Yesterday’s post was inspired by my reading of Barbara Brown Taylor’s latest book Learning to Walk in the Dark an inspirational book in which she questions our tendency to associate all that is good with the light of day and all that is bad or evil with the darkness of night. She argues that we need to move away from our “solar spirituality” and ease our way into appreciating “lunar spirituality” (since, like the moon, our experience of the light waxes and wanes). Through darkness we find courage, we understand the world in new ways, and we feel God’s presence around us, guiding us through things seen and unseen. Often, it is while we are in the dark that we grow the most. Barbara explains:
The way most people talk about darkness, you would think that it came from a whole different deity, but no.
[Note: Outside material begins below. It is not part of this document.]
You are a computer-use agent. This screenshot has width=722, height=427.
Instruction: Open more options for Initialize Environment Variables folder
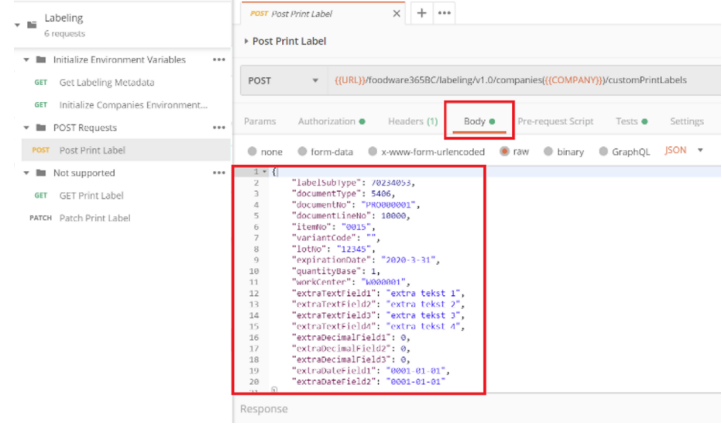click(218, 60)
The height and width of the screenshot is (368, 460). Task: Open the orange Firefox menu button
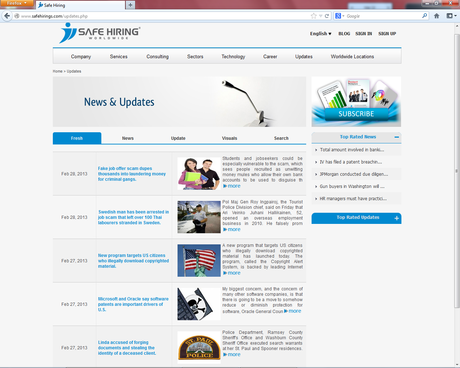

To be human is to live by sunlight and moonlight, with anxiety and delight, admitting limits and transcending them, falling down and rising up. To want a life with only half of these things in it is to want half a life, shutting the other half away where it will not interfere with one’s bright fantasies of the way things ought to be. (55)
I have long been aware of how much more my own spiritual growth is accelerated by seasons of darkness. I know too that in the garden seeds germinate in the dark, and plants even grow more quickly at night then they do in the daytime. A rhythm of darkness, as I explained in a recent post Are You Getting Enough Sleep, is essential for us to function properly. And as I read Learning to Walk in the Dark I realized that it is even more essential than I thought.
I was particularly struck by the author’s recounting of the story Jacques Lusseyran, a blind French resistance fighter.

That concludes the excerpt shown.